Changer les sources d’énergie hydrocarbonées par de l’électricité accessible est l’objectif du groupe BMW, qui a récemment publié ses plans pour étendre le segment des véhicules électriques d’ici 2025. Selon la stratégie du géant allemand, 25 véhicules électrifiés seront présentés au public.
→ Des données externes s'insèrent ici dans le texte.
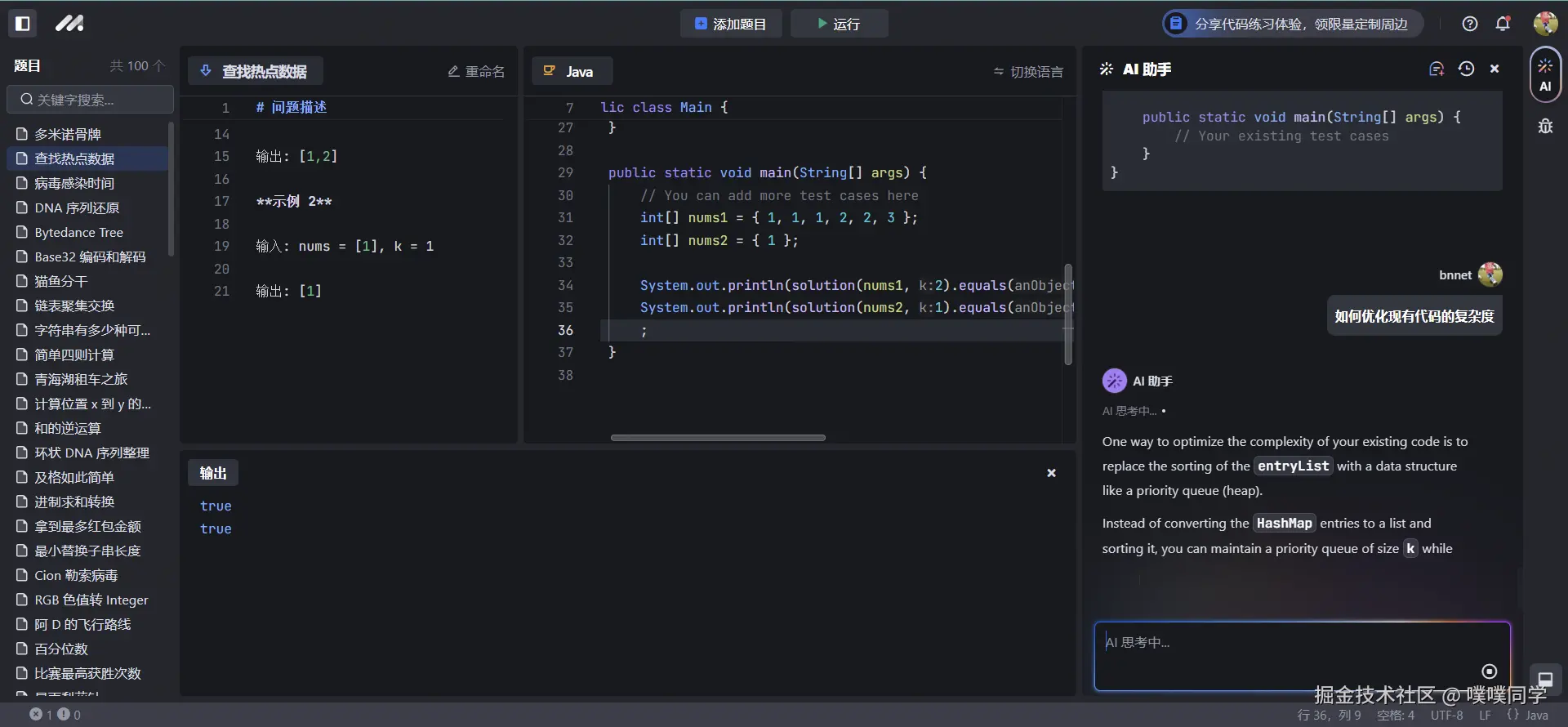Open the debug bug icon in right rail
1568x727 pixels.
click(1545, 127)
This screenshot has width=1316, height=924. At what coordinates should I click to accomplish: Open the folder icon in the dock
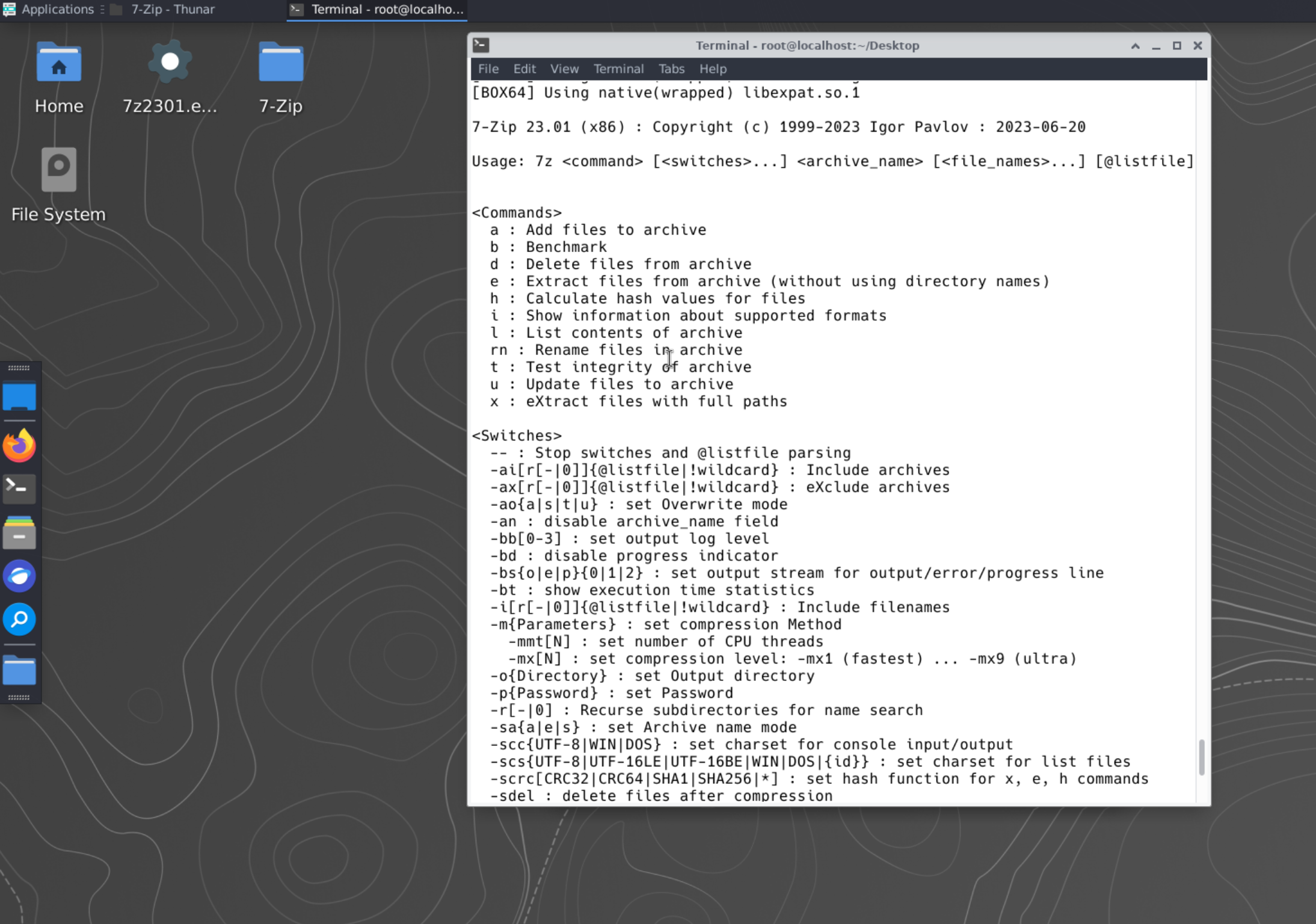pyautogui.click(x=19, y=670)
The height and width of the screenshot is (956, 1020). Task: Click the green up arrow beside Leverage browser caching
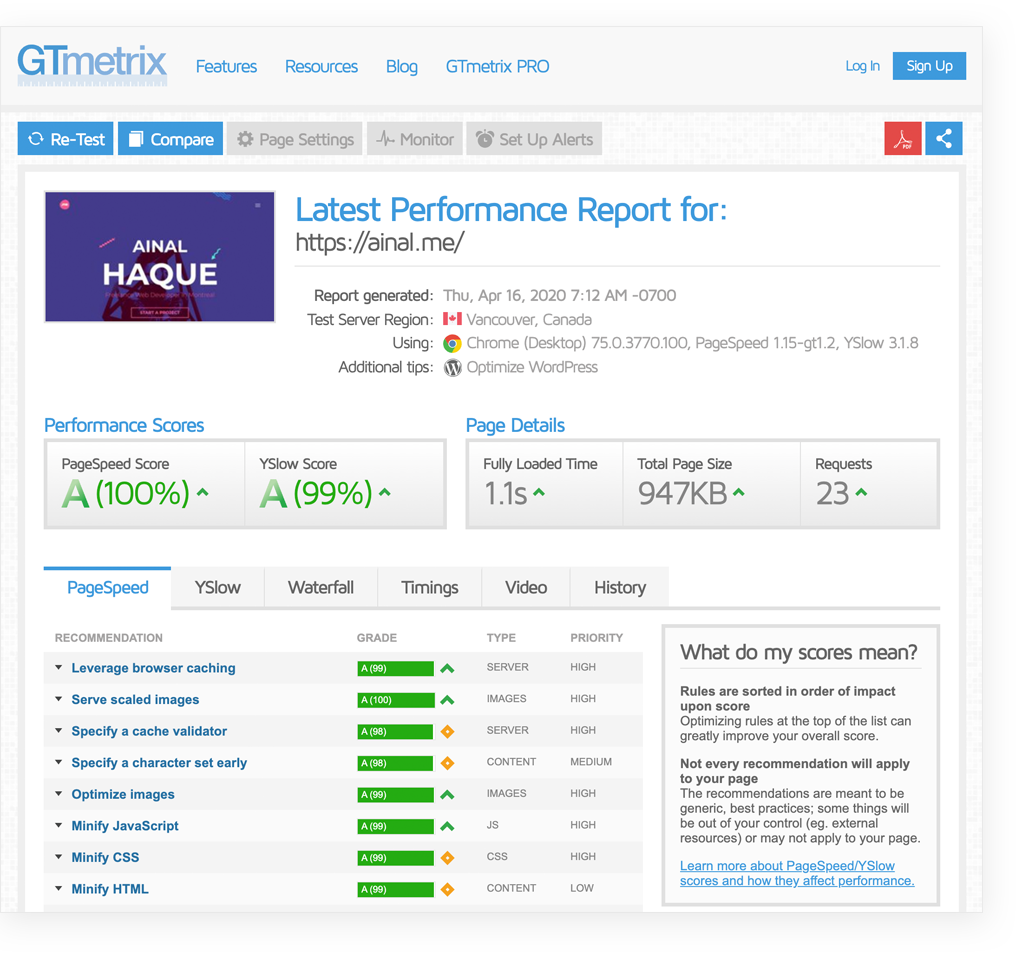point(447,668)
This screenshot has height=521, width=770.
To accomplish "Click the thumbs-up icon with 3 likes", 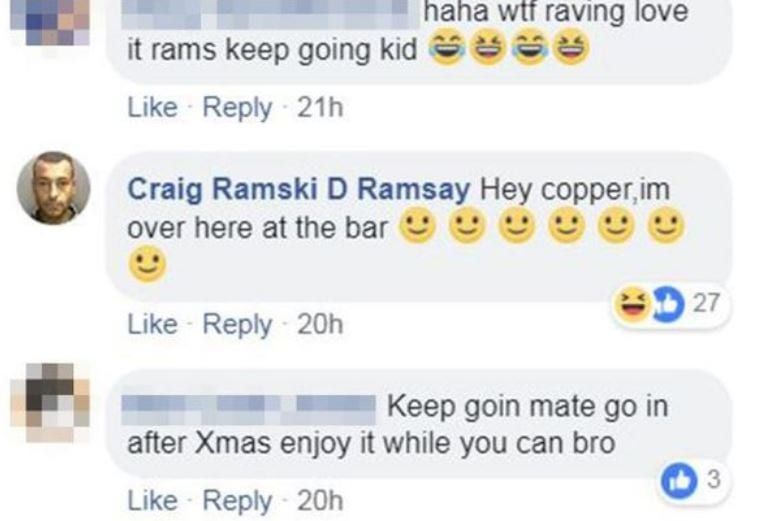I will click(x=679, y=481).
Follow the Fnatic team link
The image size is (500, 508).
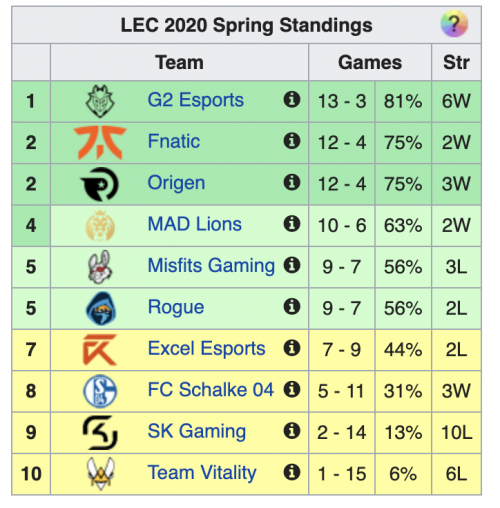click(174, 141)
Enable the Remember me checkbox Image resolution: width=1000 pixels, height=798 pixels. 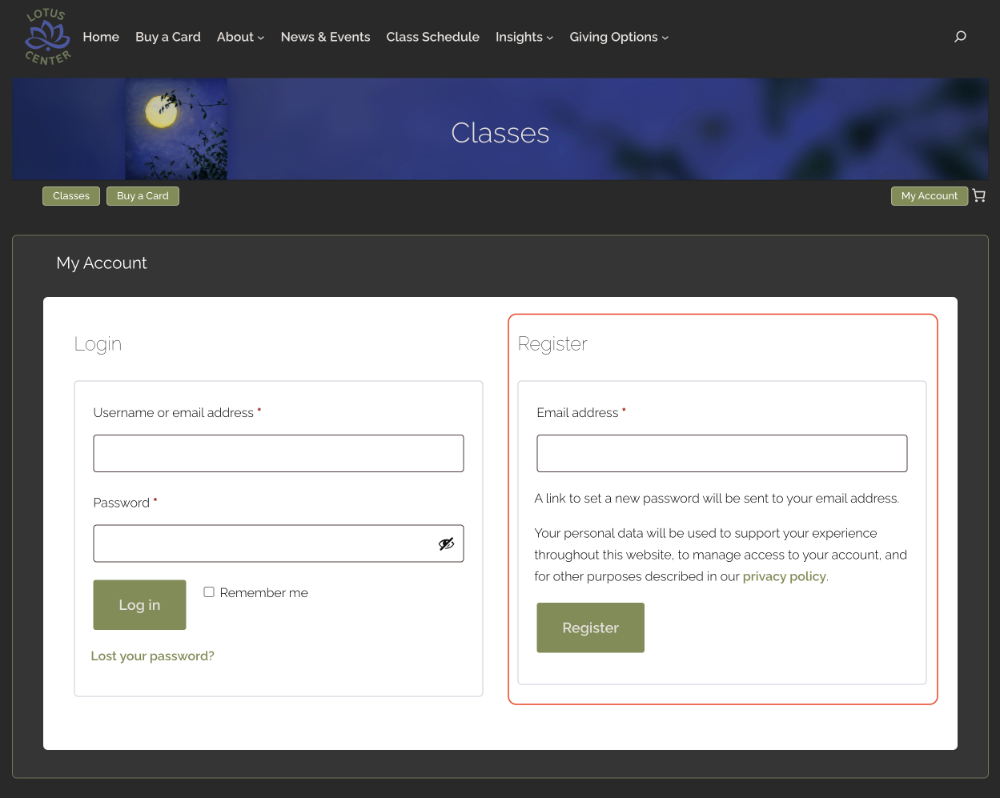point(209,592)
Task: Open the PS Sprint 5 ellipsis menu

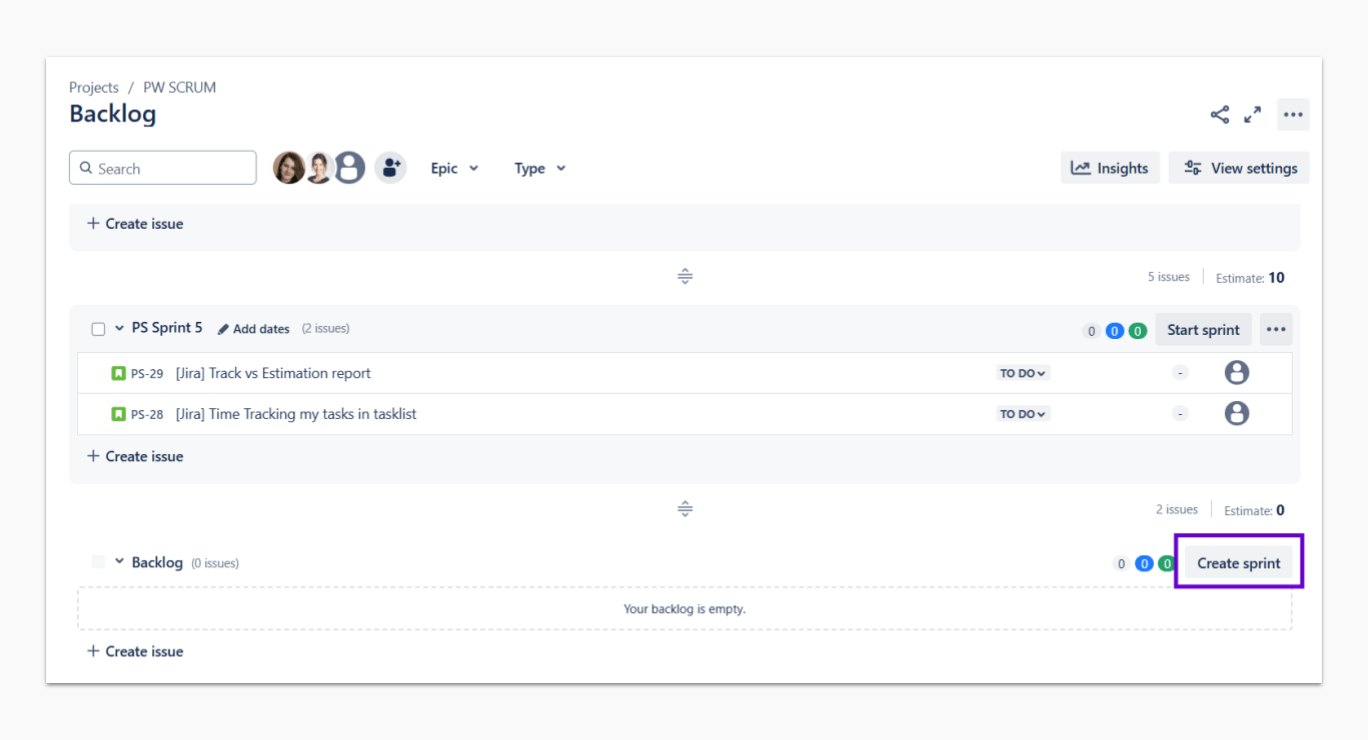Action: 1275,329
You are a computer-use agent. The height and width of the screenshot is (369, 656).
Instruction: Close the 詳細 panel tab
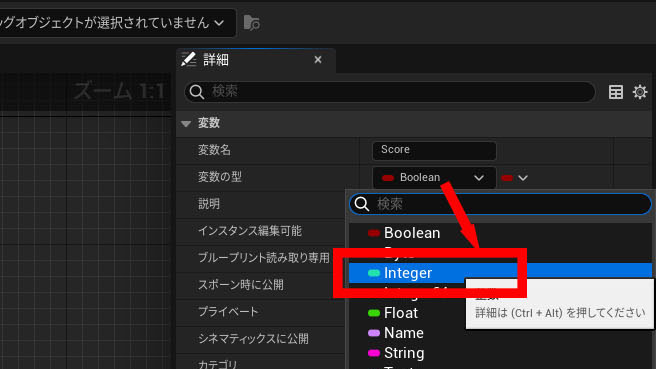(318, 60)
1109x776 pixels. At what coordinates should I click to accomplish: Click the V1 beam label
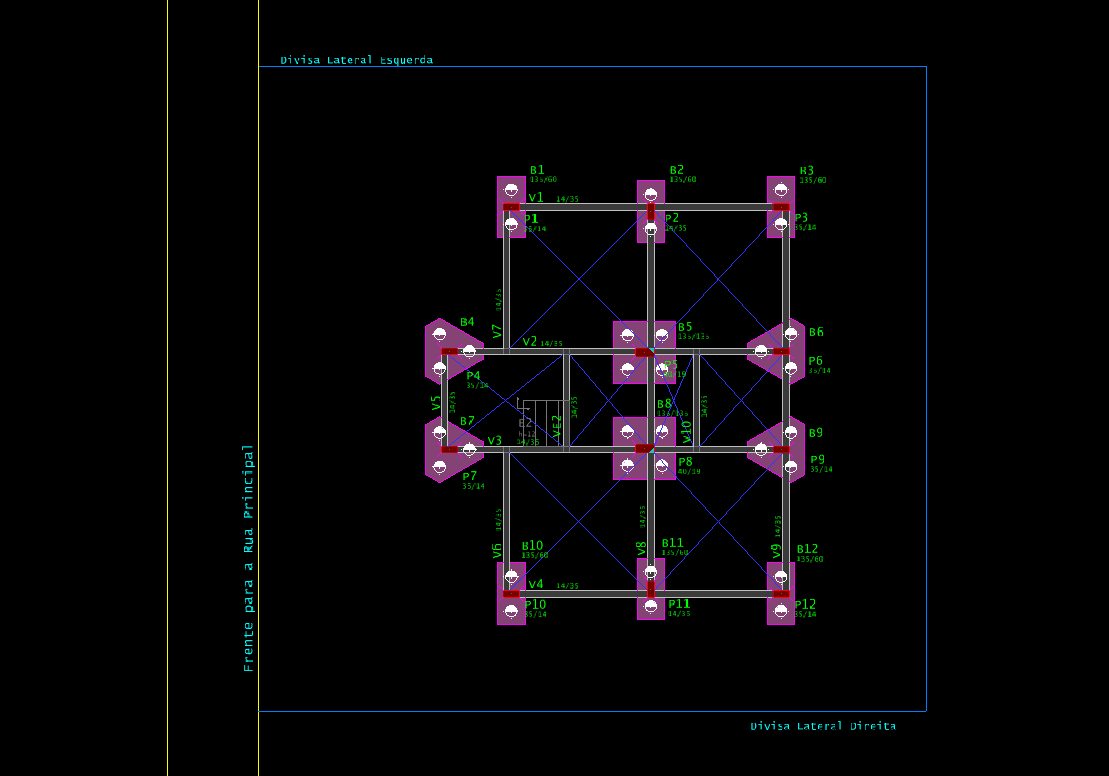coord(536,198)
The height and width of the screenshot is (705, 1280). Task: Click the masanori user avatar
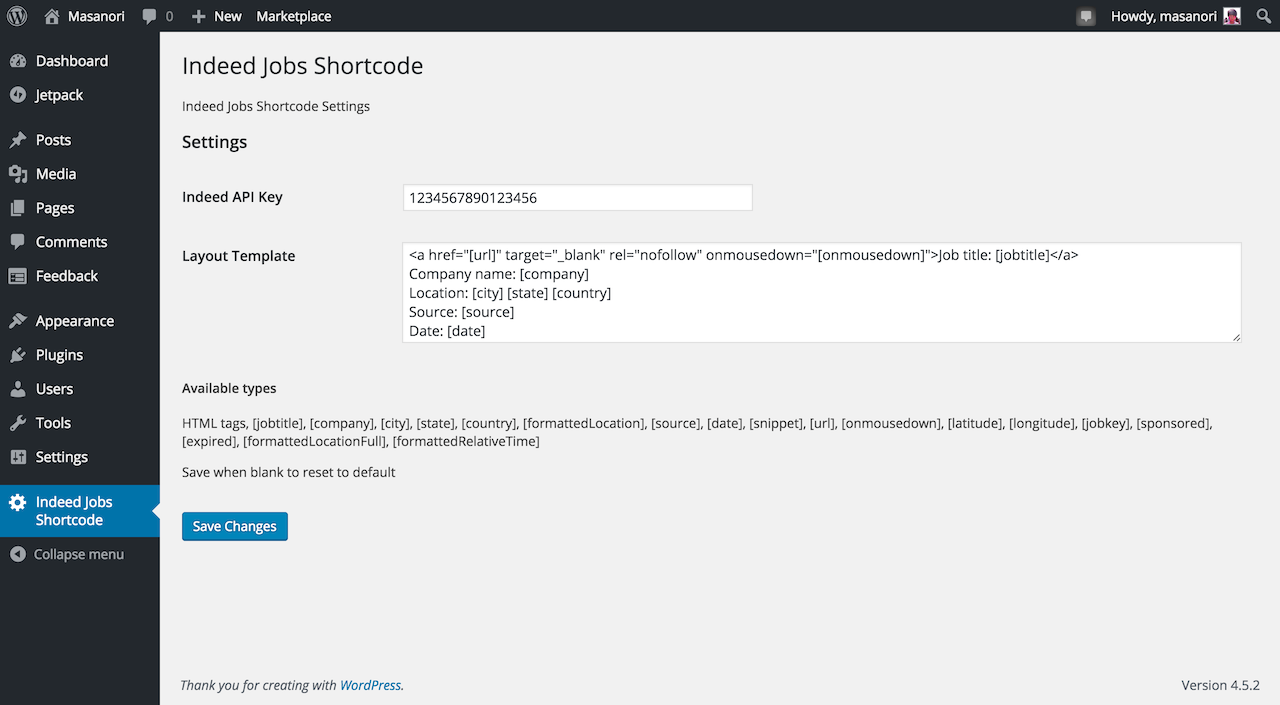coord(1232,16)
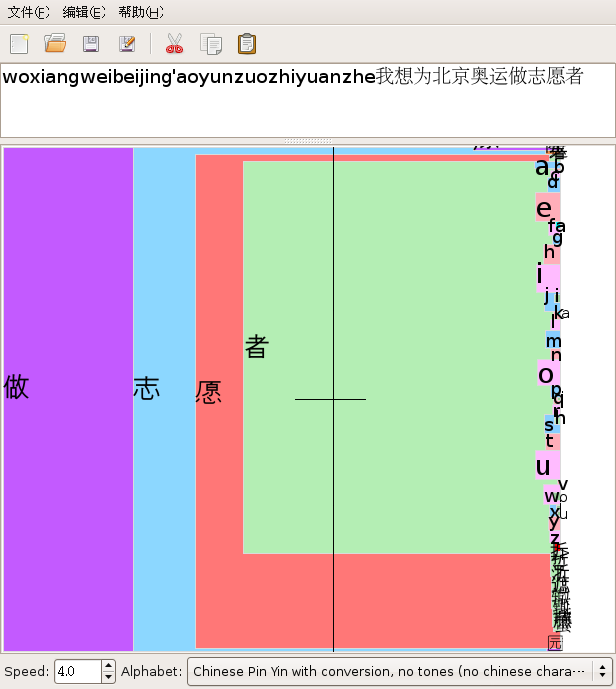The width and height of the screenshot is (616, 689).
Task: Click inside the Speed value field
Action: [76, 671]
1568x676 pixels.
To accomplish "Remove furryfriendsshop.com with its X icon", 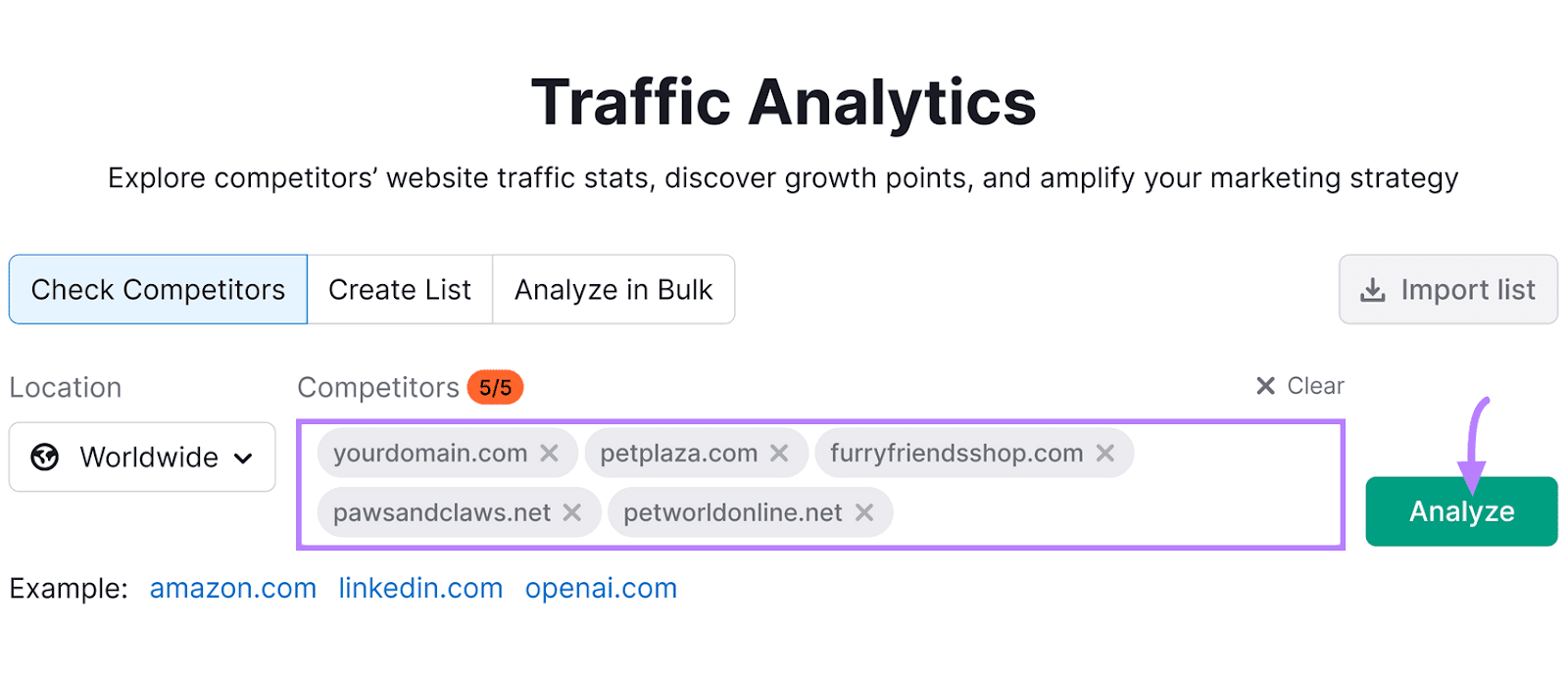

La fabrication des prototypes commencera avec le modèle sportif BMW i8, qui sera également mis à jour avec une batterie de traction plus grande.
Des informations filtrées dans les médias indiquent également que le légendaire modèle Mini, populaire dans les villes densément peuplées du monde entier, sera reconfiguré. Selon des rumeurs, un reconditionnement du crossover X3 est également prévu. Selon la déclaration de la marque, les véhicules portant la marque « X » recevront une nouvelle désignation « i », indiquant leur électrification.

Le fabricant garantit que la transition des moteurs à essence vers les moteurs électriques n’entraînera pas de baisse de puissance. Les voitures de sport habituelles, affichant entre 300 et 400 chevaux sous le capot, continueront à ravir leur propriétaire avec une meilleure dynamique d’accélération, qui est nettement supérieure sur les véhicules électrifiés. Chez BMW, on parle de 2,5 à 3 secondes pour atteindre 100 kilomètres par heure, ce qui donne matière à réflexion aux techniciens de Lamborghini.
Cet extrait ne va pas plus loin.